Henry James's story of a pair of adulterous lovers who are married, respectively, to a rich American collector of European art and to his inexperienced daughter, provides - beyond its expensive, burnished, beautifully appointed exteriors - an understanding of the risks and betrayals inherent in society that is unparalleled in literature. The Golden Bowl, his last published, novel written in the first years of the twentieth century, represents a culmination not only of its author's magnificent art, but also of the art of fiction itself.

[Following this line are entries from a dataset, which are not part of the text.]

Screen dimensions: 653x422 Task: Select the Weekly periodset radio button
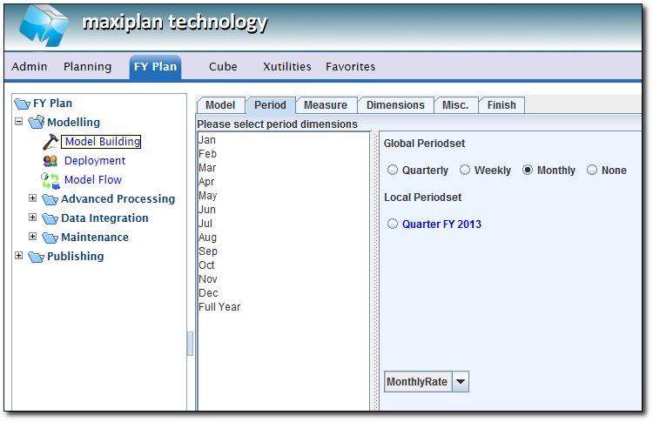pos(465,171)
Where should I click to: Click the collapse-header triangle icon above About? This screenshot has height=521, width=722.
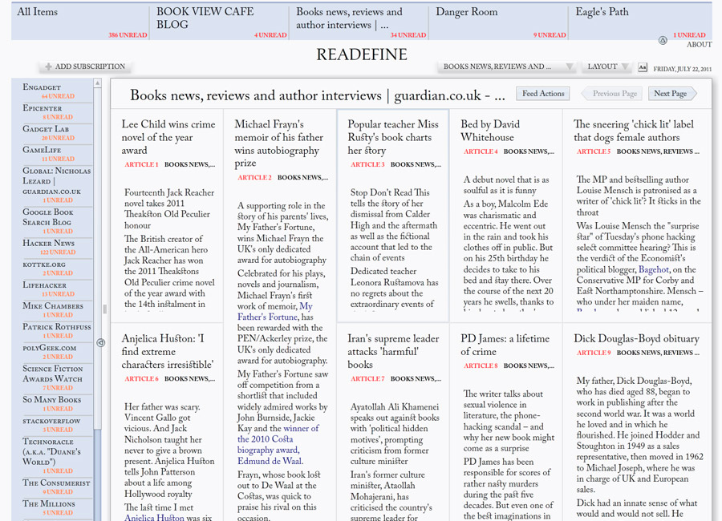click(x=663, y=41)
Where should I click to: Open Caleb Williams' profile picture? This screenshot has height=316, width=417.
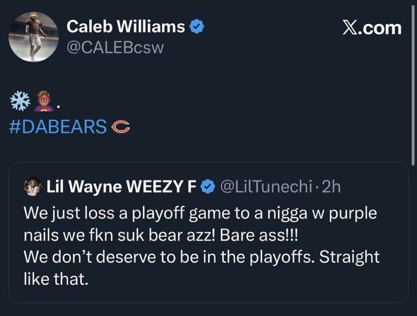coord(33,37)
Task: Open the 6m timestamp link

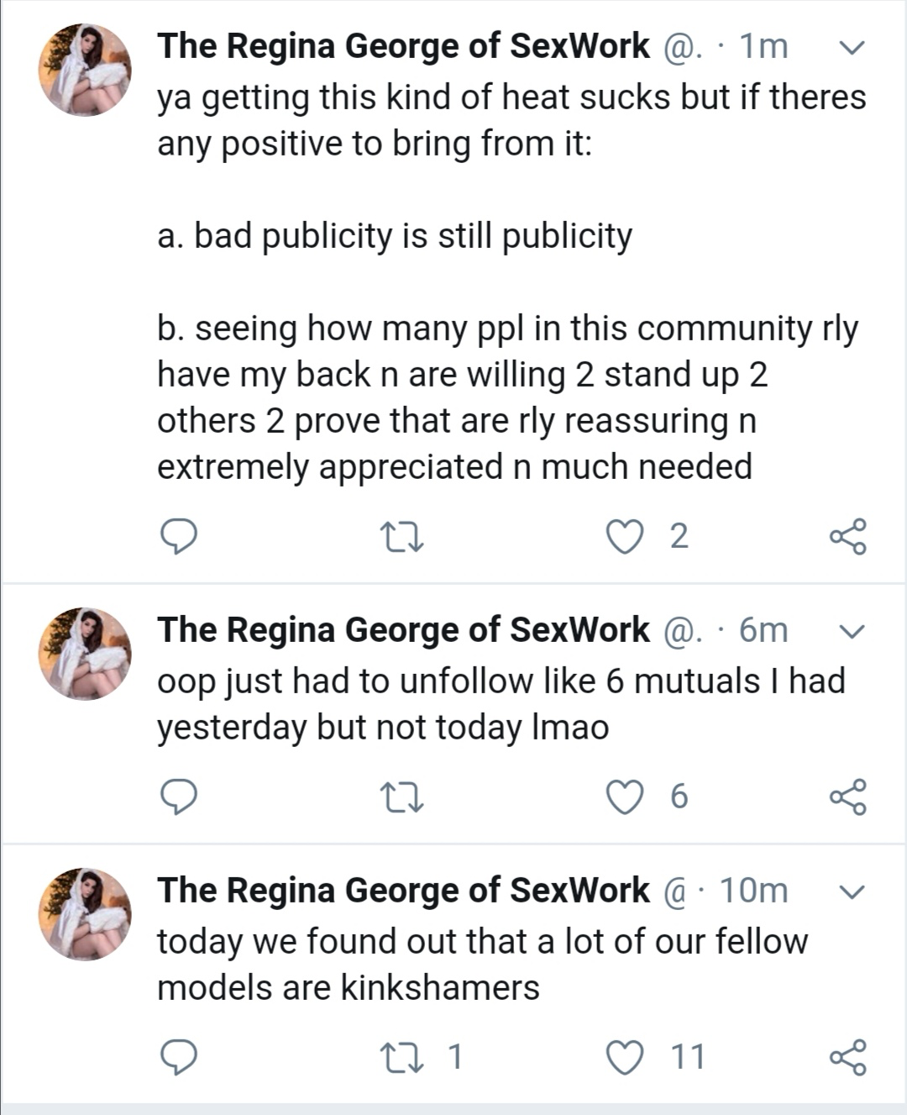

The wealthy American widower Adam Verver and his shy daughter, Maggie, live in Europe, closely tied through their love of art and their mutual admiration. Maggie's future seems assured when she becomes the wife of a charming, though impoverished, Italian prince. But when Adam marries his daughter's friend Charlotte Stant, unaware that she is the prince's mistress, the stage is set for a complex and indirect battle between the two wives. The brilliant Charlotte is determined to keep her lover, while Maggie is determined to protect her beloved father from any knoweldge of their shared betrayal.
The acuity with which Henry James calibrates the four characters' delicately shifting alliances and documents the maturation of a naïve young woman marks this as a magnificent achievement. The Golden Bowl was not only James's last major work but also the novel in which his unparalleled gift for psychological drama reached its height.